The French national railway company (SNCF) is opening its archives to the public, and has already placed 1,400 documents online, in three categories: railway tourism and its posters; from steam trains to high speed lines; and the railway stations.

A new web exhibit of interest from the American Antiquarian Society: "The News Media and the Making of America, 1730-1865."

Atiba Pertilla has written a comprehensive account of the workshop on “Immigrant Entrepreneurship in Transnational Comparative Perspective, Eighteenth Century to Today” held in June by the German Historical Institute to mark the conclusion of the research project “Immigrant Entrepreneurship: German-American BusinessBiographies, 1720 to the Present.”

An Economist article, "What Goes Around," on "America's Corporate World" quotes research by Alfred D. Chandler, Jr., and Naomi Lamoreaux.
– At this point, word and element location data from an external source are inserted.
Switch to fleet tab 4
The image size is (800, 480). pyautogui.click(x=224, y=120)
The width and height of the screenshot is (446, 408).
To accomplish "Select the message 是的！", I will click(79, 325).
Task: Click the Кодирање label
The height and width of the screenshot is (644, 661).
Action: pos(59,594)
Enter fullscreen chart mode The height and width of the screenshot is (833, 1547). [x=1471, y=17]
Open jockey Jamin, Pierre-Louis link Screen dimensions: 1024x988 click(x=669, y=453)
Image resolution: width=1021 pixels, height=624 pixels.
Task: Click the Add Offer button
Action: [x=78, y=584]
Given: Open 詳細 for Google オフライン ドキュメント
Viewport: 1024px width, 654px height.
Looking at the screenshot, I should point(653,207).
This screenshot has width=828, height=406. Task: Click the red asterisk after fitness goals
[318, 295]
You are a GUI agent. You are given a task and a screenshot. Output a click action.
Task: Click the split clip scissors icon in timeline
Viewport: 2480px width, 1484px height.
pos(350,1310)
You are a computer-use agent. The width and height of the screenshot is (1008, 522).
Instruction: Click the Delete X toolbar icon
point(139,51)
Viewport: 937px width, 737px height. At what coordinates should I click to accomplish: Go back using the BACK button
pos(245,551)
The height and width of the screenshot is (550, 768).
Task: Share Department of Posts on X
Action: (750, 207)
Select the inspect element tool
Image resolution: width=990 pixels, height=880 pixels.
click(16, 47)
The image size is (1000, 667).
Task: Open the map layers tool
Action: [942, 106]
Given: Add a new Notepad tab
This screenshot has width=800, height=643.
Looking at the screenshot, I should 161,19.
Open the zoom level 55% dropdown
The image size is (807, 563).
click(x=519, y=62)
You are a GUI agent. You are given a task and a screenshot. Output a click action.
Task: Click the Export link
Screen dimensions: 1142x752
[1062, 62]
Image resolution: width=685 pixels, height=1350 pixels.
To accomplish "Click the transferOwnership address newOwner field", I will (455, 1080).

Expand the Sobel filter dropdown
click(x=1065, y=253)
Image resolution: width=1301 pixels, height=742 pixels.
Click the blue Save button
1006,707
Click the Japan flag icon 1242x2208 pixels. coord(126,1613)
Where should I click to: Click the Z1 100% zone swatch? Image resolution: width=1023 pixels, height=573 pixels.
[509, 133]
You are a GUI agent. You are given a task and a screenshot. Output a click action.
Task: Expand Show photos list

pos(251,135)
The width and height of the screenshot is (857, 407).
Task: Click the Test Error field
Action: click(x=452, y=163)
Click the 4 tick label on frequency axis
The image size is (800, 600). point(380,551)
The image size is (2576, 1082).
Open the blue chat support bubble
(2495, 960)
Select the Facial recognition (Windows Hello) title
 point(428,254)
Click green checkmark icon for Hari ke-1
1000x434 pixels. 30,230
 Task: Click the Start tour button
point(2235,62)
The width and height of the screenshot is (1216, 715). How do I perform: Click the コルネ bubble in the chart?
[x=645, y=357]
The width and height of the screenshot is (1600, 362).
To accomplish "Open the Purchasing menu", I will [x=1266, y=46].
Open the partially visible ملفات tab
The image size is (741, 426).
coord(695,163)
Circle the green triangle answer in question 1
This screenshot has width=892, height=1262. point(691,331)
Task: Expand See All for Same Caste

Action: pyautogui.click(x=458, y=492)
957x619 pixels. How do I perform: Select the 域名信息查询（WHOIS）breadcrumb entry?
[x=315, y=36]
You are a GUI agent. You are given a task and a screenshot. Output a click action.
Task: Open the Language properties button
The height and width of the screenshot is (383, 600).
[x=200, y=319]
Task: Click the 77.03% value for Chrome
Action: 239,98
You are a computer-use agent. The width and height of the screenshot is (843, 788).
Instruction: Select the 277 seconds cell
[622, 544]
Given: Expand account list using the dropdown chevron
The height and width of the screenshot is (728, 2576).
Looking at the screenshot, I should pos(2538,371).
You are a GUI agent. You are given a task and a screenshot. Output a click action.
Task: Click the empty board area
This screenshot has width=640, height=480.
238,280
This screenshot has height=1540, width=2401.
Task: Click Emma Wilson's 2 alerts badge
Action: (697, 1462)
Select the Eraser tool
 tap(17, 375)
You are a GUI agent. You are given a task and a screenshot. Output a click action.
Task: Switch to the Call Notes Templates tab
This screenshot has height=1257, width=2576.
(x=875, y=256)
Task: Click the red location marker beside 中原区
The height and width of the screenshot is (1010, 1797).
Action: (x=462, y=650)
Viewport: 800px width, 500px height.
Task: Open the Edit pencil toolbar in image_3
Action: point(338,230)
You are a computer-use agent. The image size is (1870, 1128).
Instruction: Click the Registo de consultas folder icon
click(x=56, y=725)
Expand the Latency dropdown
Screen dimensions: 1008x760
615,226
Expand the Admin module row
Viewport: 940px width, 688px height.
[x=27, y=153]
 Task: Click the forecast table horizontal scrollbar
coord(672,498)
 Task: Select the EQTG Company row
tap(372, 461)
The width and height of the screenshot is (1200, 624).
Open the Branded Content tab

See also Andrew Smith's blog post on the article.

Daniel Pearl writes in the current issue of Common-Place about the first U.S. lobbying agency and its founder, Isaac Briggs.
    The issue also features an interview with Brian Murphy, author of Building the Empire State, about the business and politics of early New York State.

In his ongoing series of posts featuring materials from the New York Public Library's Early American Manuscripts digitization project, Mark Boonschoft writes about "Disposessing Loyalists and Redistributing Property in Revolutionary New York."